Transbot

Developer: Sega?
Publisher: Sega?
Console: Master System? (MyCard)
Release Date: 1986

Based on: Every side-scrolling shooter ever created, with all their vitality drained by those vampires from Ghost House.

Oh good. Another My Card game.

Today's unfortunate SMS card selection was "TransBot." Sadly, though, the transbot in question wasn't the one from Futurama.

Because a game about a saucy transgender robot with a Puerto Rican accent would have ruled so hard. And you know, it's not like Sega was all uptight about censorship the way Nintendo was. They probably could have published it in America, even.

Anyway, TransBot's name is fairly mundane in origin: the title character is a transforming robot. It's almost as literal as the box art... except not in the same charming way.

And even the box art isn't as special for this one. This is one of those cases where the U.S. got the shaft again on the packaging. Yeah, the senselessly literal card box is still charming, but I like the flimsy photocopied look of the Brazilian version. Actually, that may be the manual, but even so: TecToy saw fit to rename a game about a transforming robot "Nuclear Creature."

Brazil is so rad.

TransBot, however, isn't rad. I would consider it more "eh" than anything else. It's an 8-bit side-scrolling shooter that plays out like about a billion other 8-bit shooters. You know how shooter fans wax poetic over the wonders of Saturn and Genesis and TG16 shooters? But you never hear them go on about how great 8-bit shooters were? Yeah, there's a reason for that. With a very few notable exceptions, shoot-em-ups were pretty lousy on 8-bit systems. Not usually bad, per se, just kinda... unremarkable. Generic sci-fi landscapes scrolled past, generic things flew around in formation and shot tiny bullets at you, and you generally used some sort of bland, underwhelming power-up system to try and give yourself a fighting chance.

The good news, if indeed you consider that particular game archetype "good," is that TransBot doesn't do much to stray from the formula. As a matter of fact, it clings to the formula like a baby lab monkey clutching a carpet-covered fake mother.

The selling point of practically every shooter is its gimmicky power-up system, and in this case Sega went so far as to name the entire game after the gimmick. TransBot, you see, transforms -- from a space ship into a robot! Unfortunately there wasn't much in the way of positive precedent for that particular hook among 8-bit shooters, the closest comparison being Macross for Famicom. If nothing else, TransBot is better than that steaming pile of shame, but not by too much.

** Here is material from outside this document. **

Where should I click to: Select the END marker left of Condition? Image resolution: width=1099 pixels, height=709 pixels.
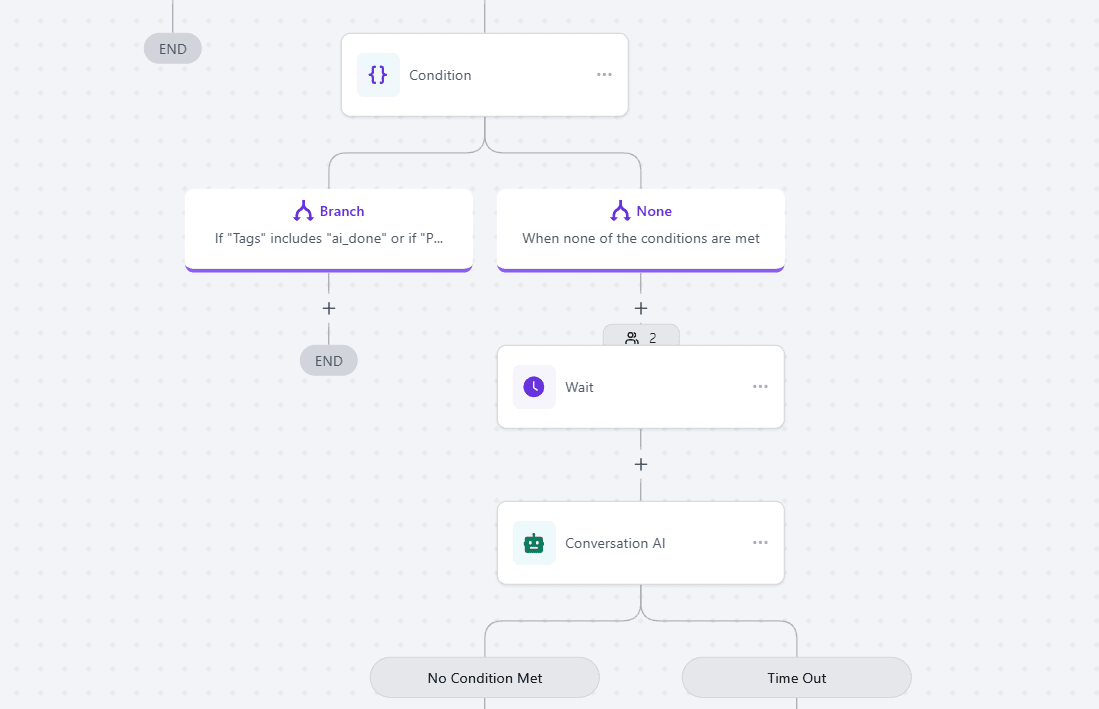pyautogui.click(x=173, y=48)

The biggest problem is that the transformation system was frustratingly erratic -- to power-up, you had to shoot a little van that drove past on the ground every so often. It was a little like Spy Hunter, where you drove into those trucks to get an oil slick or whatever, but almost wholly random. Once you had your power-up, an alphanumeric roulette ran at the top of the screen and whichever letter you happened to pick in the heat of battle determined the final result of your new weapon. (There was something like a 2-in-6 chance that you would, in fact, transform, and thus fulfill the promise of the title.) It was almost maybe a little like Gradius would be if instead of accumulating Option capsules you were randomly assigned upgrades. Oh, and if Gradius' upgrades only lasted about 20 shots before the Vic Viper reverted back to its crappy initial version.

It guess it was a decent enough try, and it's at least more fun than MagMax or, say, Transformers. But TransBot serves as a strong reminder of just how wide the gulf between arcade and home shooters actually was in the mid-80s. For genre fans desperate to get their hands on a good console shoot-em-up, TransBot must have felt crawling to an oasis in the desert and finding a cup of pork drippings waiting there instead of water. It would keep you alive... just not very pleasantly.